Word and element location listing
-- Start --
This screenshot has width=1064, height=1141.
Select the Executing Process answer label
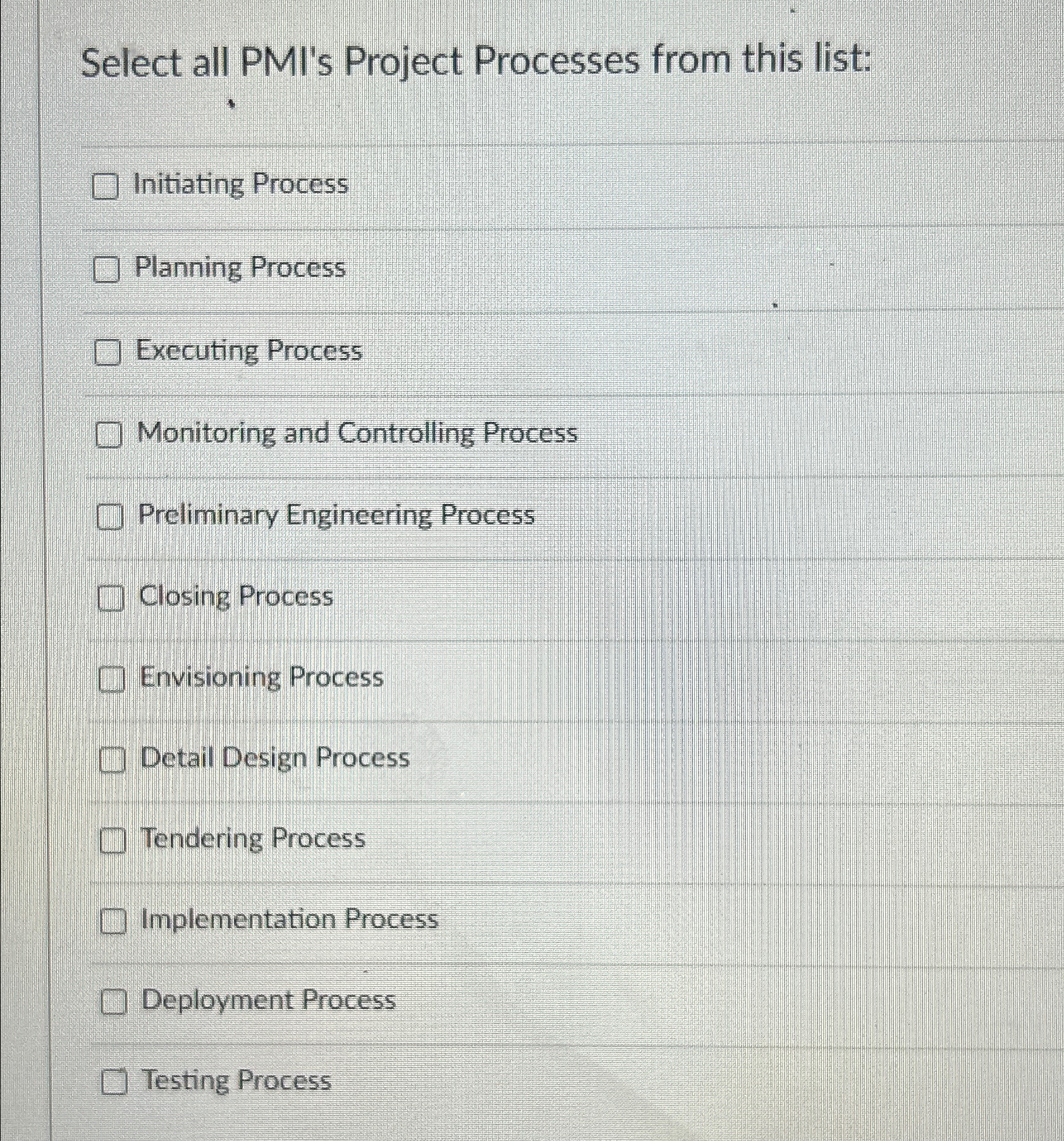pos(249,352)
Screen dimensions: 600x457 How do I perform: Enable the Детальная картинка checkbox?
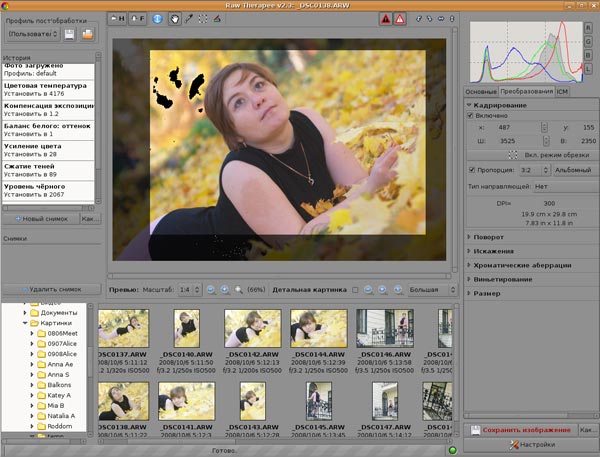[x=355, y=289]

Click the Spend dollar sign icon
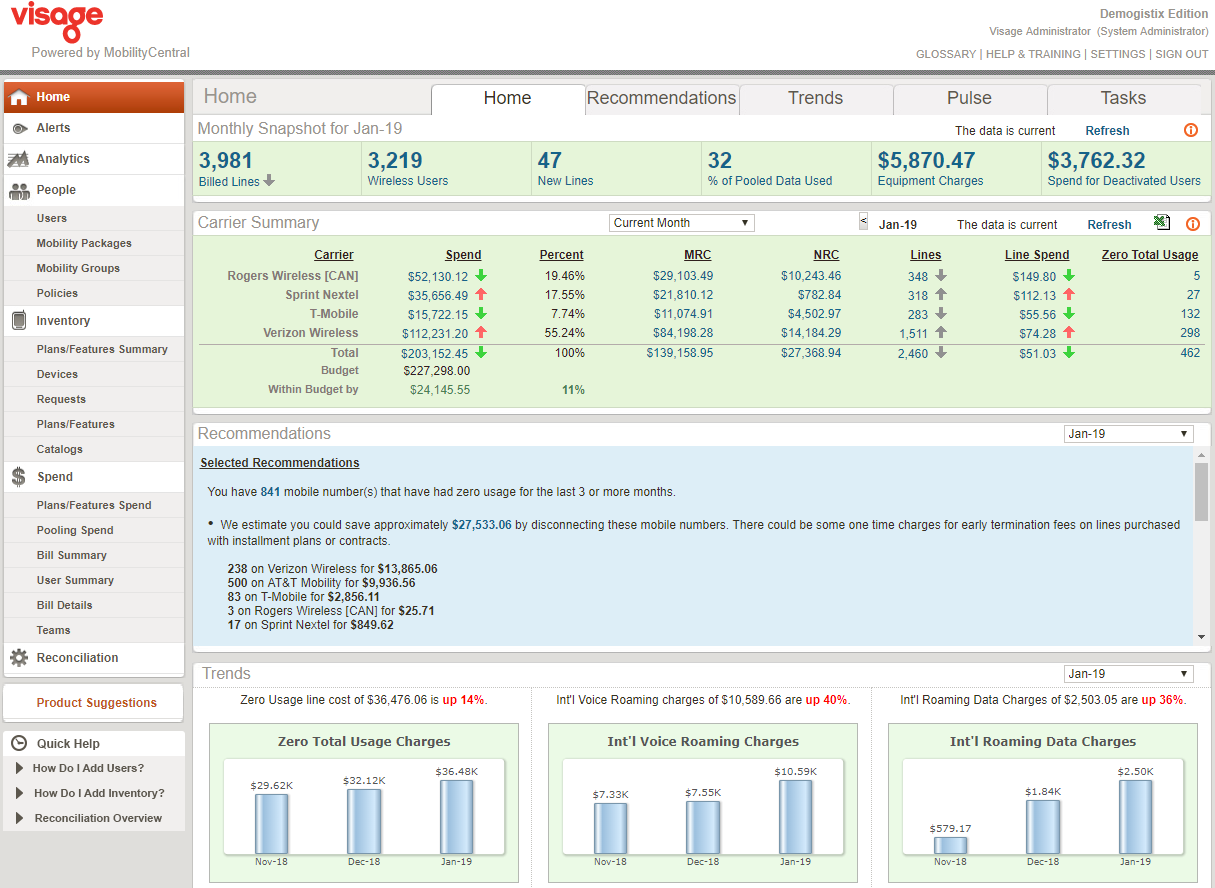click(19, 477)
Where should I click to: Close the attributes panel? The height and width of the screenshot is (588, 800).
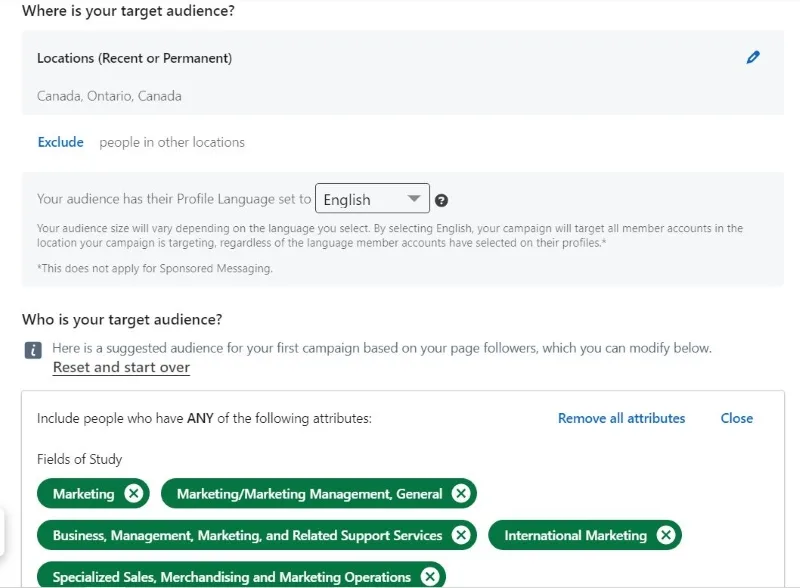(x=737, y=418)
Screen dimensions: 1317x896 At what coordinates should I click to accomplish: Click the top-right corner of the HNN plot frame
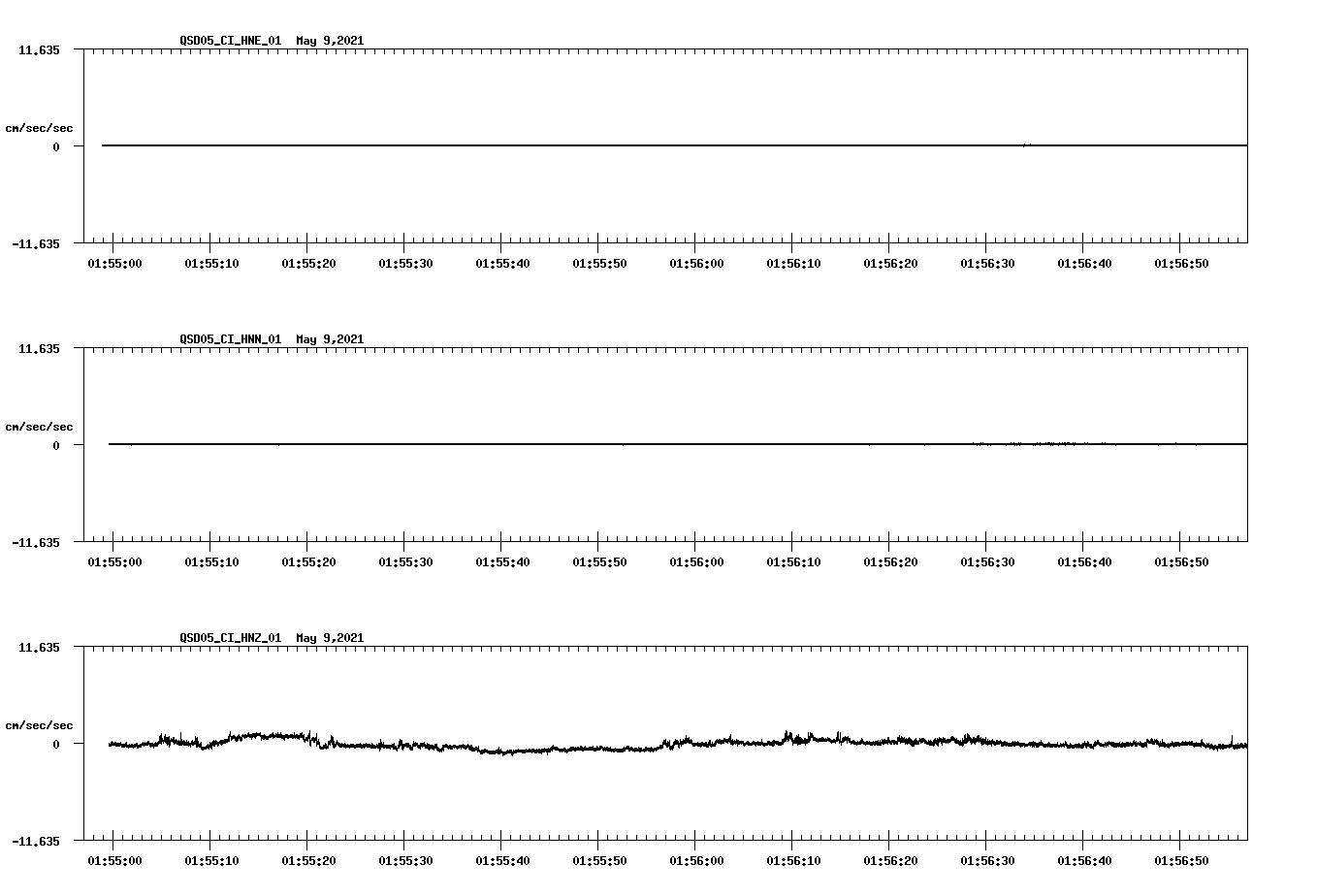pyautogui.click(x=1247, y=345)
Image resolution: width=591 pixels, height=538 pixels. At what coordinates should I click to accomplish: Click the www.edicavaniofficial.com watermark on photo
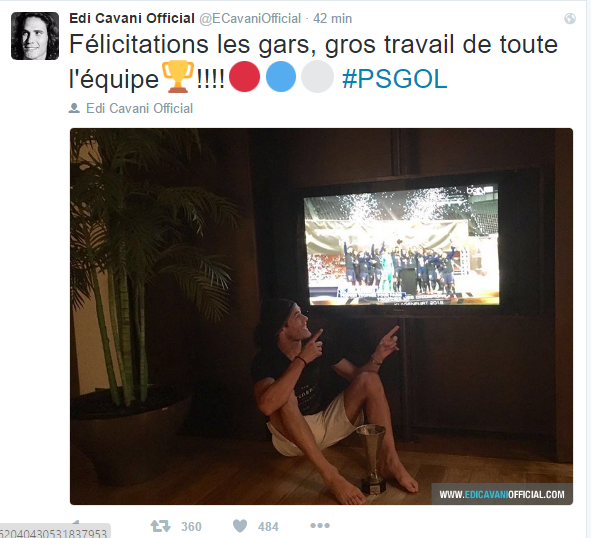pos(502,494)
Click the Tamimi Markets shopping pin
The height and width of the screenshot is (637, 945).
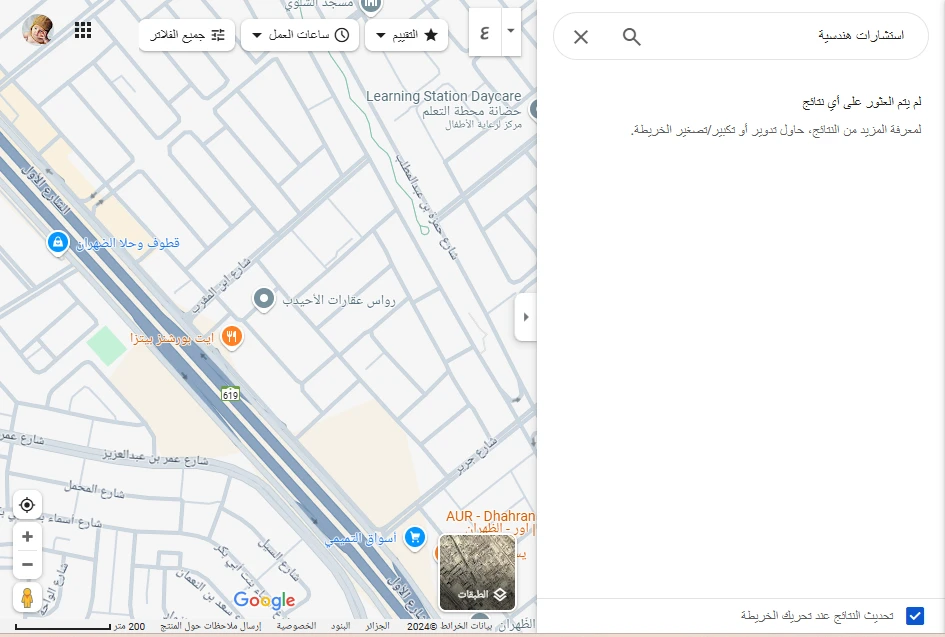point(416,538)
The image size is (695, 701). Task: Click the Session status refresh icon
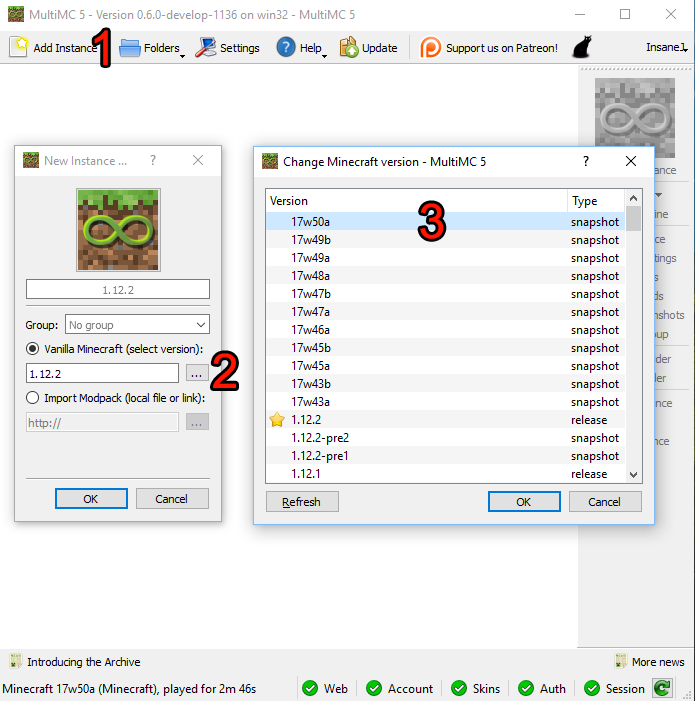[x=661, y=688]
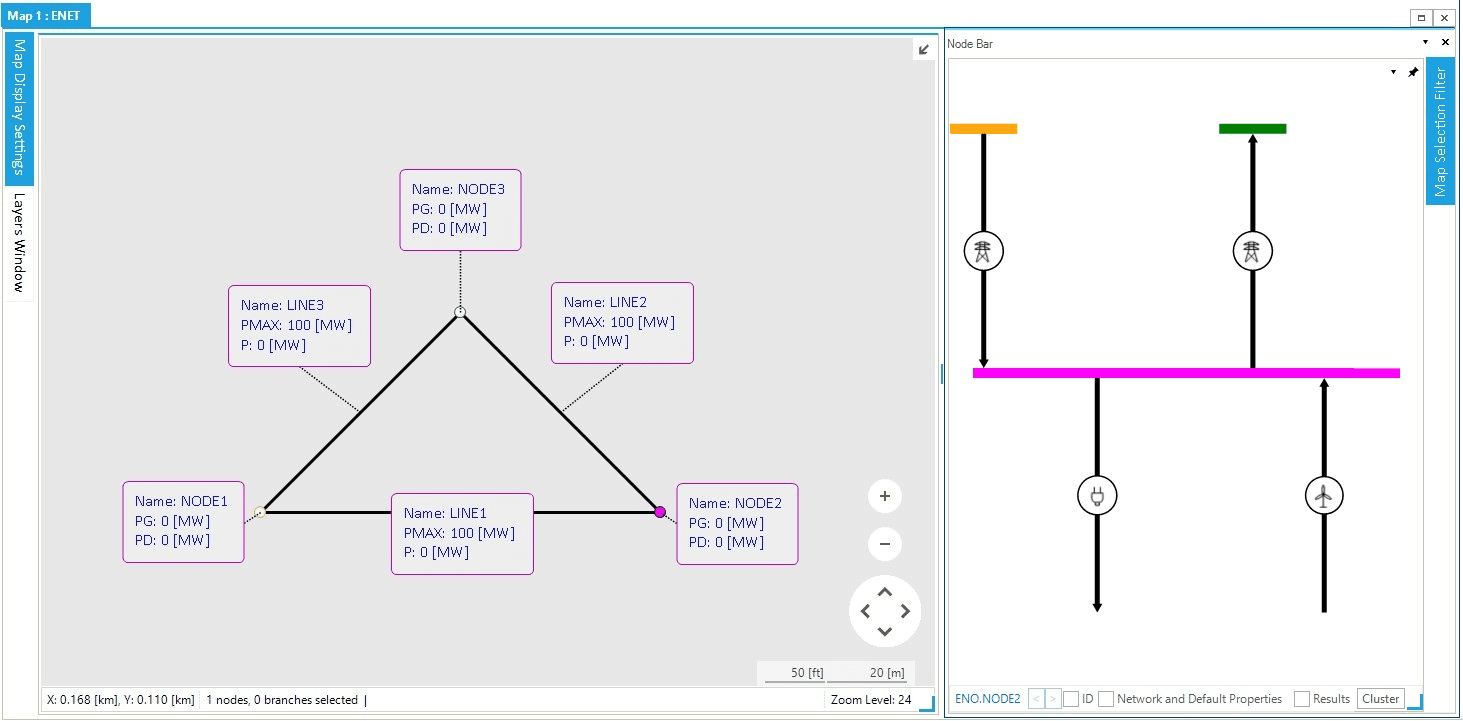Pan the map right with navigation arrow
Screen dimensions: 1463x721
(905, 611)
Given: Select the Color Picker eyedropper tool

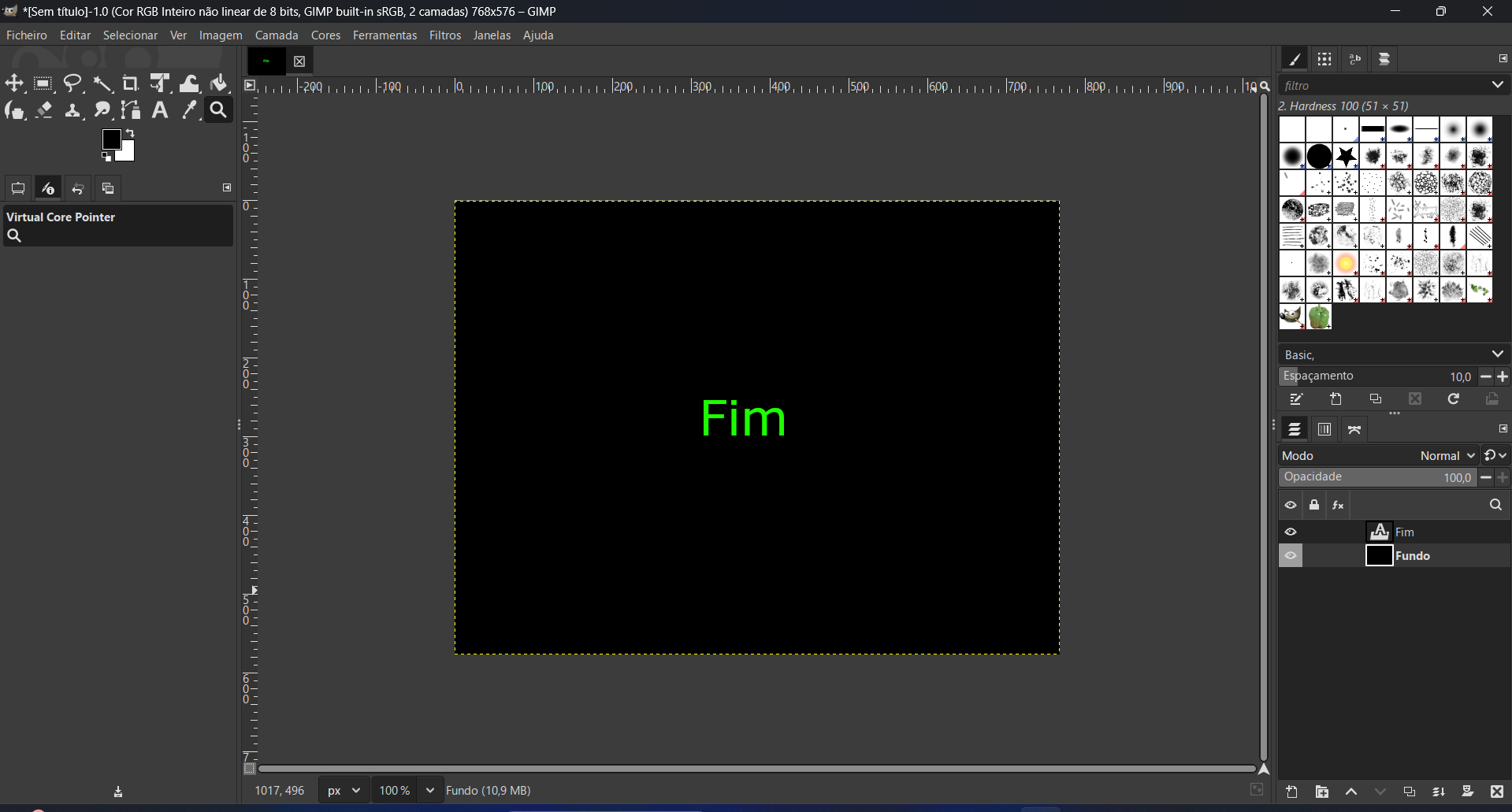Looking at the screenshot, I should pos(189,110).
-- End --
WRITTEN TASK —
Rewrite the listing above with every "Select" swapped for "Choose" and everything else unchanged. Leave the pictures out.

WRITTEN SOLUTION —
This screenshot has width=1064, height=1141.
Choose the Executing Process answer label
pos(249,352)
Screen dimensions: 600x457 How do I perform: Enable the Детальная картинка checkbox?
[x=355, y=289]

Click the Spend dollar sign icon
click(19, 477)
Where should I click to: Close the attributes panel? The height and width of the screenshot is (588, 800).
(x=737, y=418)
Screen dimensions: 1317x896 At what coordinates should I click to accomplish: Click the top-right corner of the HNN plot frame
pyautogui.click(x=1247, y=345)
Image resolution: width=591 pixels, height=538 pixels. At what coordinates should I click to accomplish: Click the www.edicavaniofficial.com watermark on photo
pos(502,494)
Click the Tamimi Markets shopping pin
The height and width of the screenshot is (637, 945).
point(416,538)
The image size is (695, 701). Task: Click the Session status refresh icon
[x=661, y=688]
Pan the map right with navigation arrow
Screen dimensions: 1463x721
(905, 611)
Given: Choose the Color Picker eyedropper tool

Looking at the screenshot, I should pos(189,110).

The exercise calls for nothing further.